Chem Biol Drug Des. 2019 Jul;94(1):1402-1413. doi: 10.1111/cbdd.13517. Epub 2019 Apr 22.
We previously designed and reported a novel class of drugs, namely hybrid peptides, which are chemically synthesized and composed of a targeted binding peptide and a lytic-type peptide containing cationic amino acid residues that cause cancer cell death. In the present study, we screened for peptides that bind to interleukin-13 receptor alpha 2 (IL-13Rα2) by using a T7 random peptide phage display library system and isolated several positive phage clones. The A2b11 peptide, which was one of the positive clones, was shown to bind to IL-13Rα2 protein by Biacore analysis and a binding assay using glioblastoma (GB) cell lines. This peptide was linked with a lytic peptide containing a linker sequence to form the IL-13Rα2-lytic hybrid peptide. The IL-13Rα2-lytic hybrid peptide showed cytotoxic activity against GB cell lines in vitro. The IL-13Rα2-lytic hybrid peptide also affected Akt and Erk1/2 activation following treatment with interleukin-13 and induced rapid ATP dynamics in GB cells. Anti-tumor activity of the IL-13Rα2-lytic hybrid peptide was observed in vivo after intratumoral injection in a mouse xenograft model of human GB cells. These results suggest that the IL-13Rα2-lytic hybrid peptide might be a potent therapeutic option for patients with GB.

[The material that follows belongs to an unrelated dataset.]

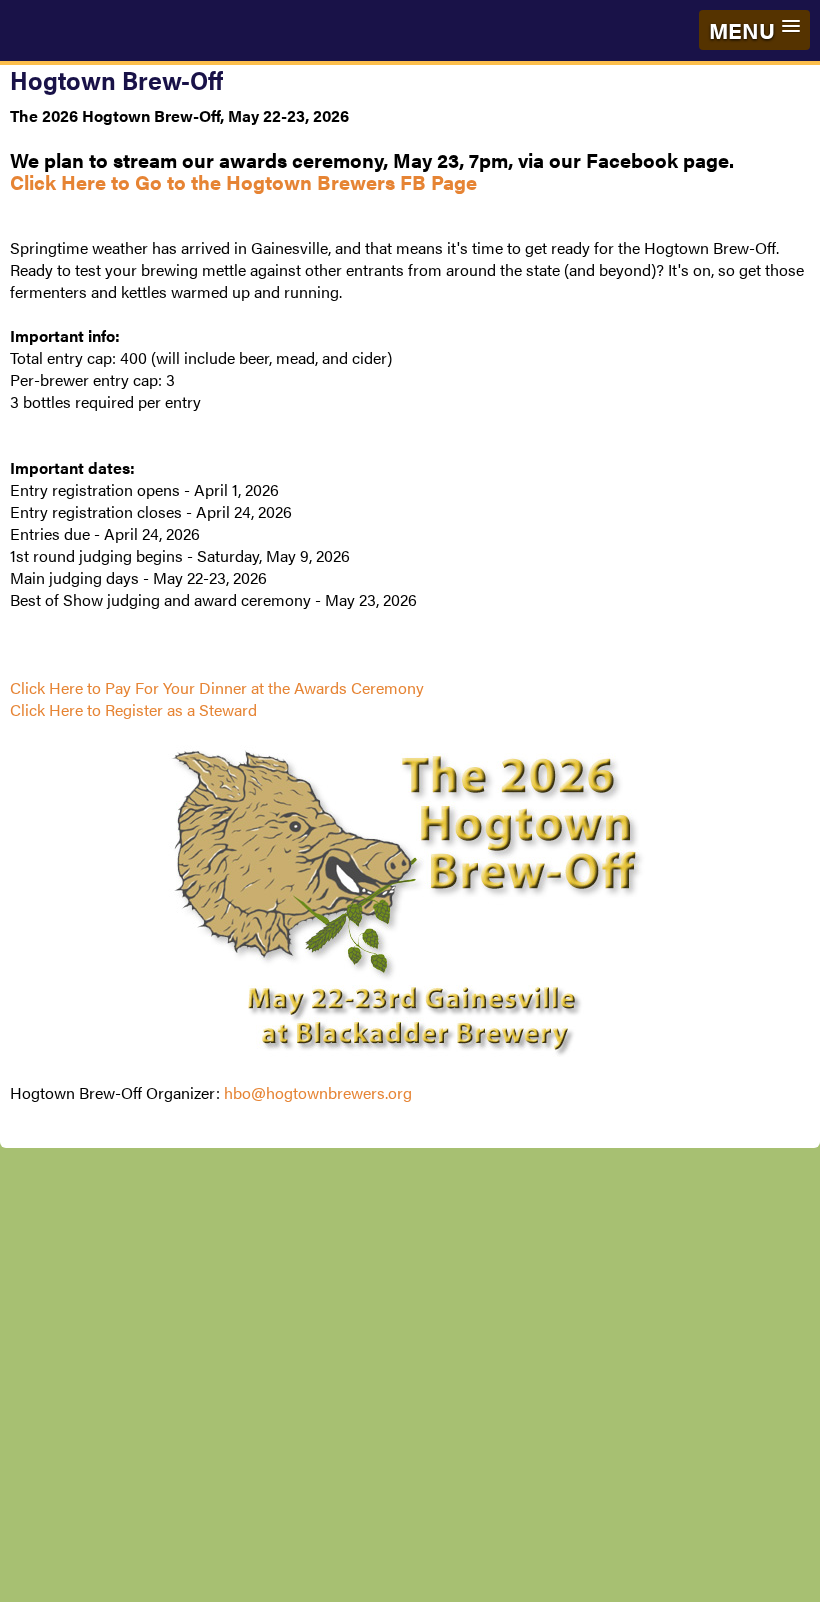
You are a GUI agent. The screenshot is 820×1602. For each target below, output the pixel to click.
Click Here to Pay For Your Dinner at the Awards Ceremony (217, 687)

我们之前设计并报道了一类新型药物,即杂合肽,它是化学合成的,由靶向结合肽和含有阳离子氨基酸残基的溶细胞肽组成,导致癌细胞死亡。在本研究中,我们使用 T7 随机肽噬菌体展示文库系统筛选与白细胞介素 13 受体α2(IL-13Rα2)结合的肽,并分离出几个阳性噬菌体克隆。A2b11 肽是其中一个阳性克隆,通过 Biacore 分析和使用神经胶质瘤(GB)细胞系的结合试验表明,它与 IL-13Rα2 蛋白结合。该肽与含有连接序列的溶细胞肽相连,形成 IL-13Rα2-溶细胞杂合肽。IL-13Rα2-溶细胞杂合肽在体外对 GB 细胞系表现出细胞毒性活性。IL-13Rα2-溶细胞杂合肽在与白细胞介素 13 处理后还影响 Akt 和 Erk1/2 的激活,并诱导 GB 细胞中迅速的 ATP 动力学。在人 GB 细胞的小鼠异种移植模型中,经瘤内注射后,观察到 IL-13Rα2-溶细胞杂合肽的抗肿瘤活性。这些结果表明,IL-13Rα2-溶细胞杂合肽可能是治疗 GB 患者的有效治疗选择。